Showing posts with label Flying Star(s). Show all posts
Showing posts with label Flying Star(s). Show all posts

Tuesday, April 22, 2008

Joe Lawson, The Gumball King, Dead at 58


NOB HILL--Joe Lawson died last Thursday night. Saturday we had a wake. There are no words that can express the loss.

But I tried. I posted a piece about him on The Duke City Fix this morning.

Thursday, July 05, 2007

Robert E. Lee & Ken Saville... Which Is Which?


NOB HILL--How the Artist Ken Saville managed to get his picture on the cover of U.S. News & World Report I will never know.

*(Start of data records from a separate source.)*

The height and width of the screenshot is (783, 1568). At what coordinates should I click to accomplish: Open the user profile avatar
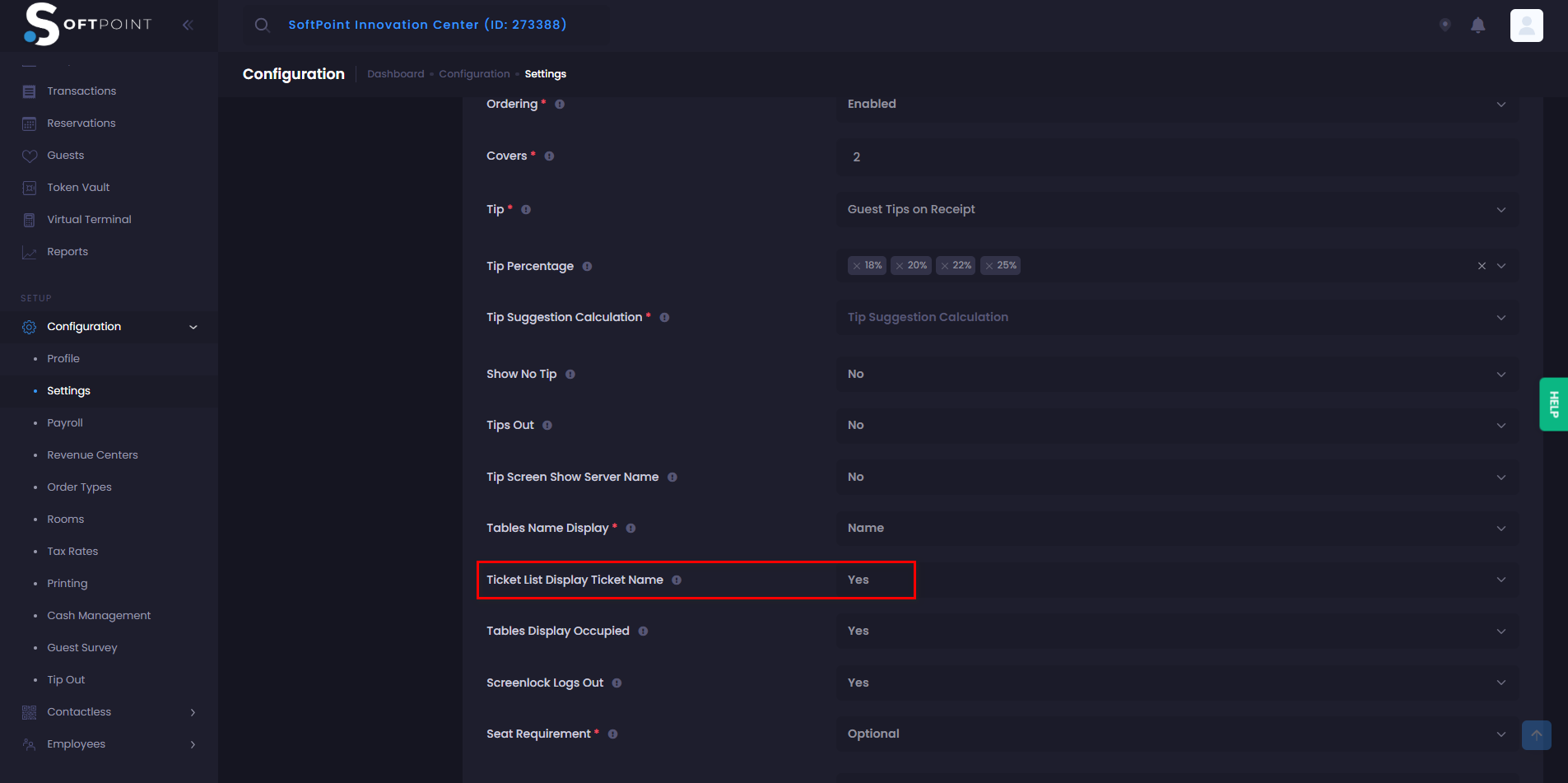1526,25
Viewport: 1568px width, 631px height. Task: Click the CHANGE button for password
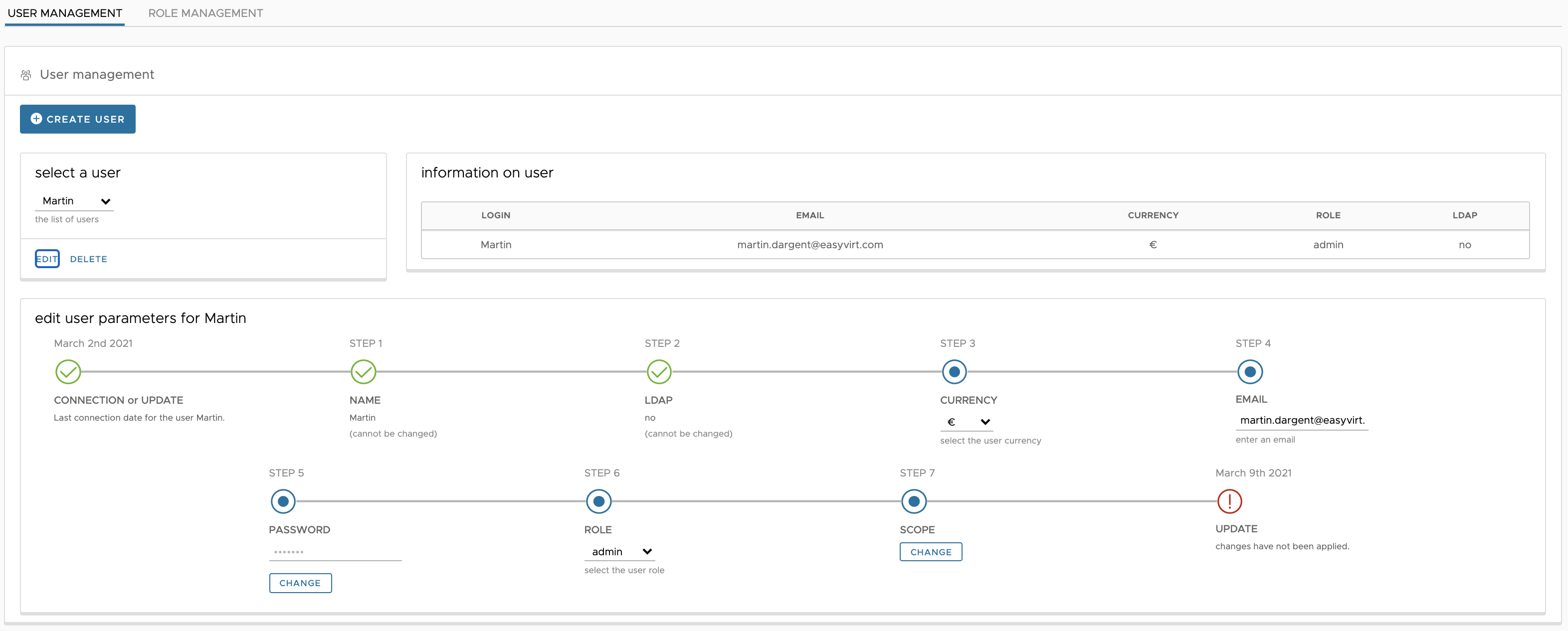tap(299, 582)
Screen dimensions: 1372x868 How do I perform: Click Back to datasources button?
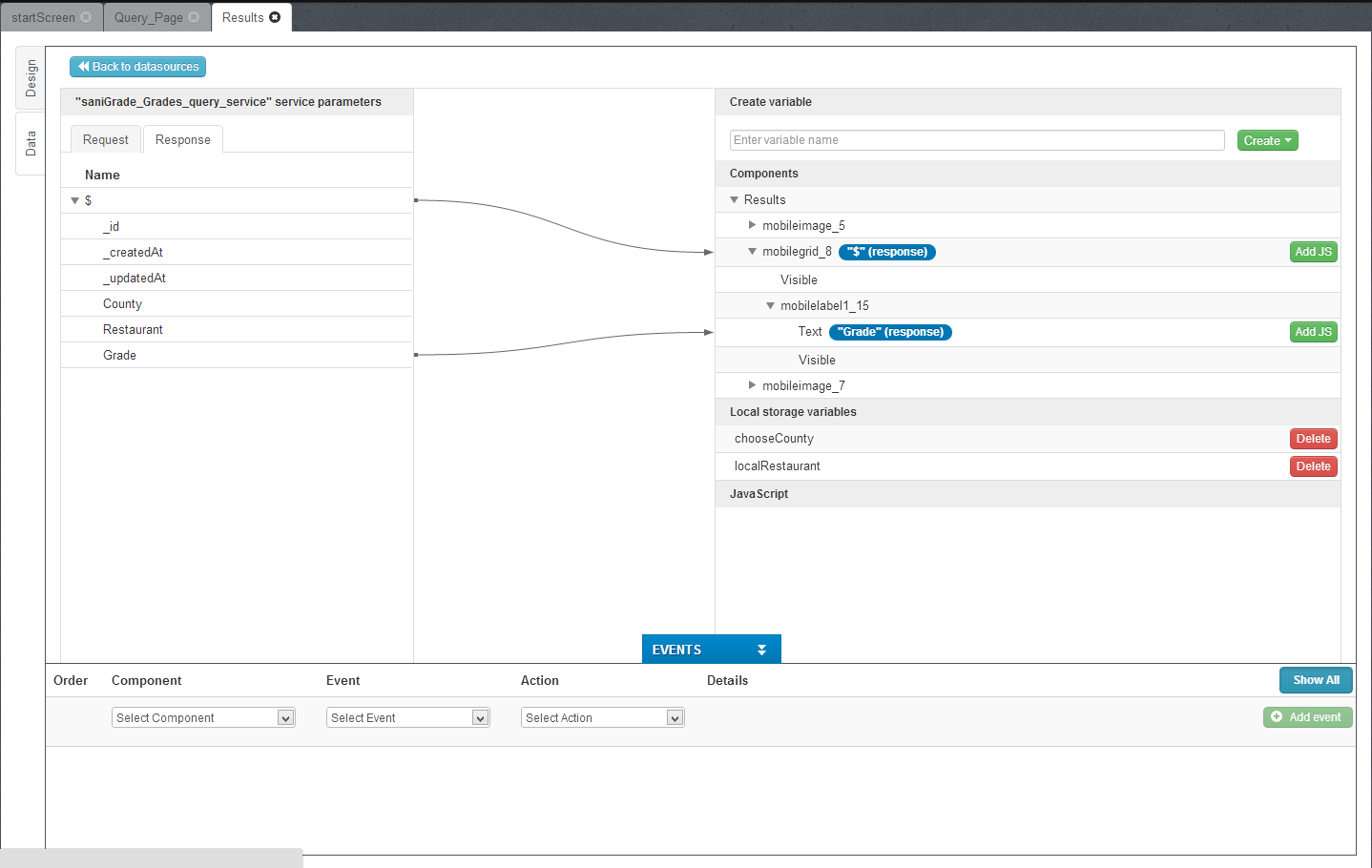click(137, 67)
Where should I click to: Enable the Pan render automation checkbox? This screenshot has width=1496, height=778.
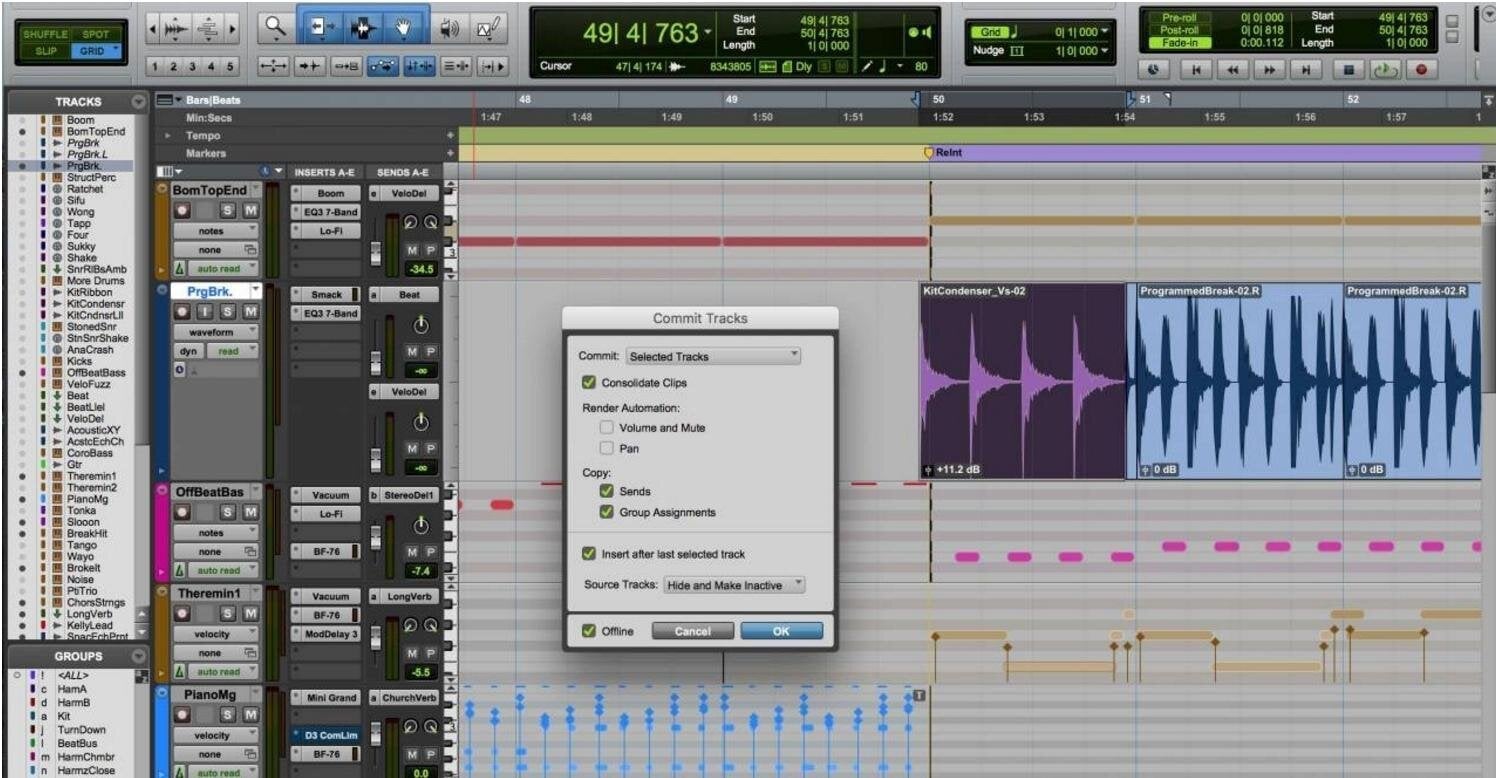(607, 448)
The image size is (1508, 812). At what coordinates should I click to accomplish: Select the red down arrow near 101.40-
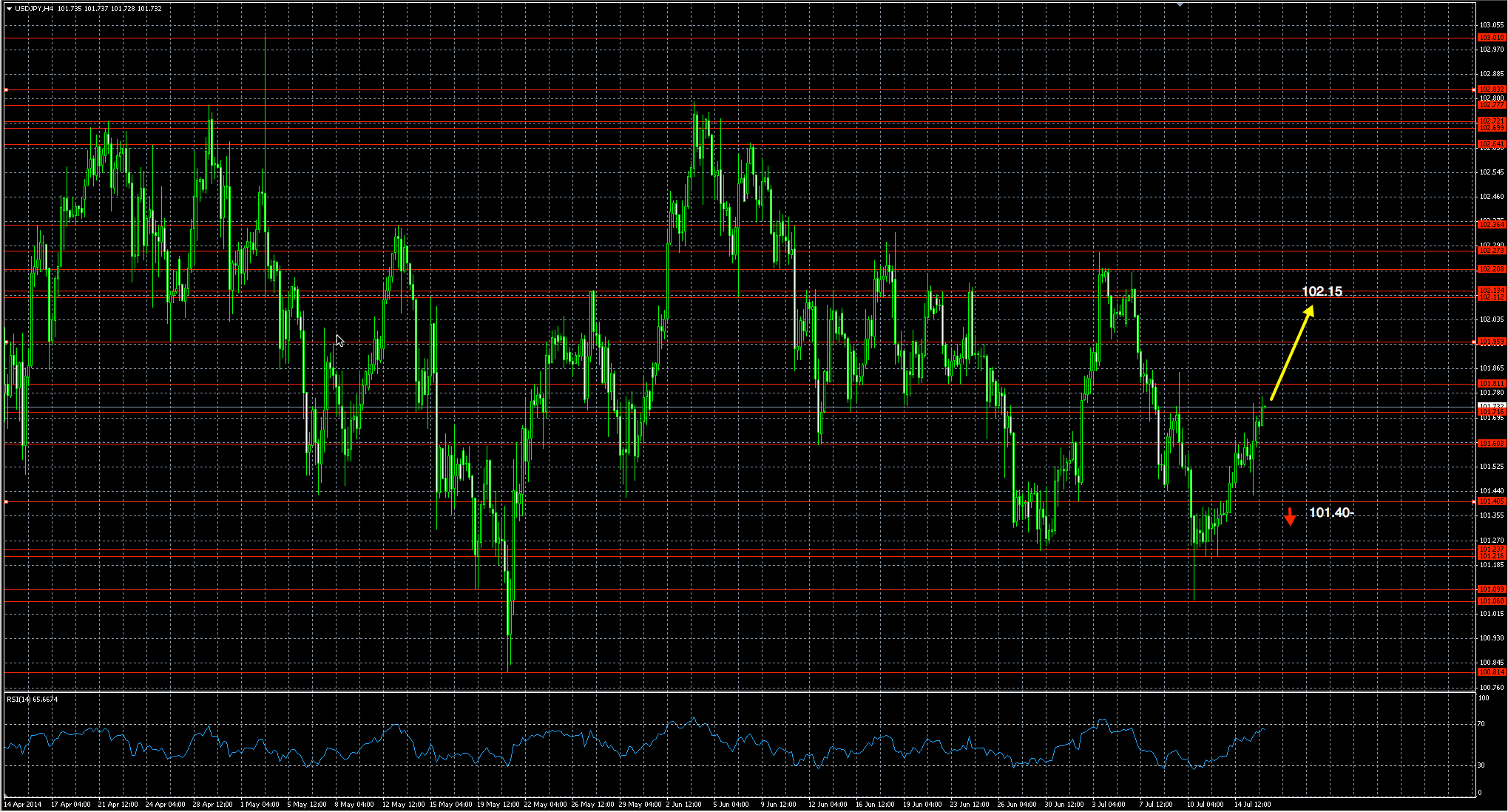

All I can say is he never wears bowties anymore...the magazine must have paid him a pretty penny to get him to rummage through his closet and come up with that outfit.

What's more, he does claim to be a distant relative of Robert E. Lee. "Everybody from the South says they are related to him."

Saturday, March 03, 2007

Gene Frumkin, ABQ Poet...Gone


NOB HILL--Gene Frumkin, Poet and UNM creative writing teacher, died Feb. 18th. The notice of his death appeared only yesterday, March 2nd. He was 79.

I didn't ever have Gene as a teacher, but for the last few years I would run into him about suppertime in Mannie's restaurant. We did know each other from mutual acquaintances, specifically poets Diana Huntress and Dianne Duff.

The title of his 1998 book has to be one of the best titled books ever...and certainly worth thinking about in terms of his passing: The Old Man Who Swam Away and Left Only His Wet Feet. We still have those wet feet of his, several volumes of them.

I last heard Gene read at the Robert Creeley Memorial in September of 'o5. I couldn't get a good picture of him in the dim light. I hope the following poem from Santa Fe Broadside will serve even better.

Let the Lines Stand

It will be hard to erase each other
now that she is a beauty in my lines
I had no longer thought to find there.

Even should she move to another vision
of herself and me, I have her written
in immovable ink through my mind’s

open spaces, where she can be at ease
in her dreams, and mine. This affinity
subverts in thought other obligations

thicker than easy passage from now to then.
Our words are the clasp that holds us
together, but after they are all spoken

what can engender in us a certain place
wherein we can see each other a step up
from limbo? Patience. Let the lines stand

as long as they can. When they fall,
even then, I will hold her, speechless,
the lines still there, still held to their page.


Copyright © 2006 Gene Frumkin

Thursday, February 22, 2007

Flying Star Moments: Poet David M. Johnson


NOB HILL FLYING STAR--I ran into Dave Johnson yesterday afternoon. His new book of poems Rebirth of Wonder has just come out from UNM Press. I have known Dave for about 25 years...ever since I took a poetry writing class from him. He has been an important figure in the New Mexico poetry scene for longer than that.

This book concentrates on the spiritual and physical journey of a preacher's kid from Minnesota who ended up a poet-philosopher in Albuquerque.

Here is a poem from the book.

Patriarch in the Midwest

Where grandfather dipped his pen I burn incense. His inkwell
a bronze pagoda laced with oriental trees and fern.

Winged serpents crawl along the tray, a butterfly etched in the roof
waits to rise with the smoke of sandalwood.

Grandfather was a dragon from the north whose nature rejected
the mystical East, the solitary path to Nirvana.

Jehovah wasn't a breath from within, but a force like a winter storm.
Sin could destroy the household or locusts reap the harvest.

Did Scandinavians travel too far inland losing sight of the sea?
All that snow filling the hollows in a man's mind.

Grandfather talked to God in English and Norwegian, like engaging
the captain of a ship. His sermons charted the open spaces,

As if words could finally cut clear between good and evil.
From his pulpit in Minnesota Grandfather could see the ocean.